▸ **WRITTEN TASKS**
a: Using the editorial on the city controller's tax reform proposal, answer each of the following:
(i) How many pages long is the report released earlier in the week?
(ii) Who called for the tax reform, and what office does that person hold?
(iii) What change does the proposal make to each of the wage tax, the business privilege tax, and the property tax?
b: Extend the editorial on the city controller's tax reform proposal, beginning after its final sentence.

▸ **DOCUMENT SEGMENT**
────

Finally, Tax Incentives For The Average Joe Controller's Tax Reforms Offer Smart Direction For City's Fiscal Future

November 30, 2001

WHILE THE mayor and the governor are behind closed doors trying to hammer out a reform plan for the schools - we hope that's where they are, anyway - a 93-page report released earlier this week has the potential to have an even more profound impact, not only on the state of the schools, but on the future of the city and region.

This week, City Controller Jonathan Saidel called for dramatic tax reform that would reduce the wage tax, cut the business privilege tax and reconfigure the property tax.

Story continues below.

There hasn't been this much talk of tax cuts since George W. was campaigning. The difference is that Saidel is not campaigning, and his suggestions call for shifting the tax burdens that currently cripple growth and structuring our tax base so that we don't punish people for living here - or businesses for operating here.

────

▸ **DATA RECORDS**
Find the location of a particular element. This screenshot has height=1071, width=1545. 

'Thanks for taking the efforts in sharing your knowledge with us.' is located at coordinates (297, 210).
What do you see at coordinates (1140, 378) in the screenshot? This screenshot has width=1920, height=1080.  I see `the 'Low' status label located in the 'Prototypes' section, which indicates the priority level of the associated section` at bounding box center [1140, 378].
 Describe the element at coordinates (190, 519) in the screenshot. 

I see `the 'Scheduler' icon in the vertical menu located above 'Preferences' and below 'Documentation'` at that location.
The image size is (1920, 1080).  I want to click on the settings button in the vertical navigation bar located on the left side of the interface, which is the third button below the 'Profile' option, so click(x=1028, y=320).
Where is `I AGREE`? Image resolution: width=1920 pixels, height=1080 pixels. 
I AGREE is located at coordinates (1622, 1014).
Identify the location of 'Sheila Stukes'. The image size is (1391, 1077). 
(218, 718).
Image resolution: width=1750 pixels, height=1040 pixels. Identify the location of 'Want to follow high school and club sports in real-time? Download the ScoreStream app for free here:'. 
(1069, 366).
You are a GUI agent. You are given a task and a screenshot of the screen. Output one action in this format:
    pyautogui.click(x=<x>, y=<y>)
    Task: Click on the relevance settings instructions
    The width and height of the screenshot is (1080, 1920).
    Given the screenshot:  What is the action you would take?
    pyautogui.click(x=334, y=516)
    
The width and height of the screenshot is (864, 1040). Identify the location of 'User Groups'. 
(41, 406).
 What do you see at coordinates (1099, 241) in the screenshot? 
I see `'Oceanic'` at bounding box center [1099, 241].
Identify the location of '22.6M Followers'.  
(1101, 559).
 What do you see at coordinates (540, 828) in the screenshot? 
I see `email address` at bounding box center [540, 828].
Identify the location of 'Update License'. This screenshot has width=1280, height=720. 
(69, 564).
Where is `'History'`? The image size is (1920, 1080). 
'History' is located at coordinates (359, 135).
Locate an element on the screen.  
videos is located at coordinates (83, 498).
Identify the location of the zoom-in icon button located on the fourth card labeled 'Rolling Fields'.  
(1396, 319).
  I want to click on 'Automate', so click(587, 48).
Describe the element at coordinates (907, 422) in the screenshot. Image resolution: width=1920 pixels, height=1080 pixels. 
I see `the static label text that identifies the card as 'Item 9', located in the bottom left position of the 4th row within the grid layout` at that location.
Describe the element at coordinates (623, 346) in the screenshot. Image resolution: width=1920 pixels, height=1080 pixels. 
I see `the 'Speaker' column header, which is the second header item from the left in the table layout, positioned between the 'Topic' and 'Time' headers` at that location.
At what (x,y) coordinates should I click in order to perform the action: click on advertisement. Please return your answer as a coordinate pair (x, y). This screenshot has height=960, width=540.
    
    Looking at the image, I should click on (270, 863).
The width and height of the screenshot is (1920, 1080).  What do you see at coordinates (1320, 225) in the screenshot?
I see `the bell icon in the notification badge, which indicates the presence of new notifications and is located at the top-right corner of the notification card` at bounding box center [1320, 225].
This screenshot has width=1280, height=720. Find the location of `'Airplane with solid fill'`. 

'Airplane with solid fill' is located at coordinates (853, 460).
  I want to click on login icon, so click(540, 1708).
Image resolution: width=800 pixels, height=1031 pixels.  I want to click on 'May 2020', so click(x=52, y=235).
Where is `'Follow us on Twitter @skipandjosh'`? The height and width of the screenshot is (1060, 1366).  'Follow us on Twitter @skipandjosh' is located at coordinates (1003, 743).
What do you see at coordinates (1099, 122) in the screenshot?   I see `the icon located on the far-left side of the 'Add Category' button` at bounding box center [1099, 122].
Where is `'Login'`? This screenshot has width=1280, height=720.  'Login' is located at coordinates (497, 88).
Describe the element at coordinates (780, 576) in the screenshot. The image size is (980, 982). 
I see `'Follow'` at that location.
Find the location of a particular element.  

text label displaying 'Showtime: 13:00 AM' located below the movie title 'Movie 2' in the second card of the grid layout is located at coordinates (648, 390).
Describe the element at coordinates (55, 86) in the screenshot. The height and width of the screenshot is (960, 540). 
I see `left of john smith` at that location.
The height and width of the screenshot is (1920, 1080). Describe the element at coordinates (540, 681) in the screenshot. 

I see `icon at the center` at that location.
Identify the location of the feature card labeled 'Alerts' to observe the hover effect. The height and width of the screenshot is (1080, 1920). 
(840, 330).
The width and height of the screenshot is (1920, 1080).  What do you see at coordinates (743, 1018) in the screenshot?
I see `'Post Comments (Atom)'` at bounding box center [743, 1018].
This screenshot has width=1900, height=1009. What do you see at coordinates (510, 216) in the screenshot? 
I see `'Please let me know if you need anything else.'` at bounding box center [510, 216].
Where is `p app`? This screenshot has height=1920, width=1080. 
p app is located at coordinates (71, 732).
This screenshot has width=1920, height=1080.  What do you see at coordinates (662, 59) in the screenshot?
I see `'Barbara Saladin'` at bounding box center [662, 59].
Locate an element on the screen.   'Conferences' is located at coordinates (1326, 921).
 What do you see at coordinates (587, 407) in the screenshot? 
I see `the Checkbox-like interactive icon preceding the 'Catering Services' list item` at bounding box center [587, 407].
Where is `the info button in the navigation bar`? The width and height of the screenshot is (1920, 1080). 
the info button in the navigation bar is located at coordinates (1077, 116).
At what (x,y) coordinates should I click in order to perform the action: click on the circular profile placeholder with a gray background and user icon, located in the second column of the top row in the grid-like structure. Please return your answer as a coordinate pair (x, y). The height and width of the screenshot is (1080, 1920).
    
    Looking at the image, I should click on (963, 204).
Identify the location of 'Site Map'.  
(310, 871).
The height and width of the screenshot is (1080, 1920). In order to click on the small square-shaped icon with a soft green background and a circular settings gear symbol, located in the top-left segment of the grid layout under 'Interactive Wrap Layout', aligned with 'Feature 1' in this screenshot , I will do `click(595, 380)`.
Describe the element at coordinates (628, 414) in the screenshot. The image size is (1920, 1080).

────

▸ **IN RESPONSE**
a:
(i) 93 pages.
(ii) Jonathan Saidel, the City Controller.
(iii) It would reduce the wage tax, cut the business privilege tax, and reconfigure the property tax.

b:
The plan calls for reducing the wage tax to 3.5 percent by 2007. It would reduce one part of the business privilege tax by 38.5 percent and another by 16.7 percent. Real-estate taxes would shift so half of the revenue would come from a tax on land - rewarding building and punishing speculation.

With lower taxes, the city could attract more people and businesses, thereby stimulating more revenue. In other words: high taxes repel, low taxes attract.

It's like a big TIF for the rest of us - those tax incentives that are now handed out to corporations to entice them to do business here. The biggest obstacle to this smart blueprint for reform is the shift in mindset that would be required. It would demand that the city think about itself in a different way, abandoning the punishingly high tax burdens we now place on workers and businesses that drive them out of the city, and understand that we should be competing more smartly with other cities. The plan would force us to admit that the bottom line is not the revenue that we must squeeze out of the few remaining city dwellers. In reality, that bottom line is long-term growth.

Already, City Hall is making faces at the plan, saying that it's too risky. But what would be really risky would be to ignore its mantra that "lower taxes lead to growth."

See for yourself. The full report is available online (www.philadelphiacontroller.org/tax.htm). A calculator function allows you to see exactly how the shift to land tax would affect you.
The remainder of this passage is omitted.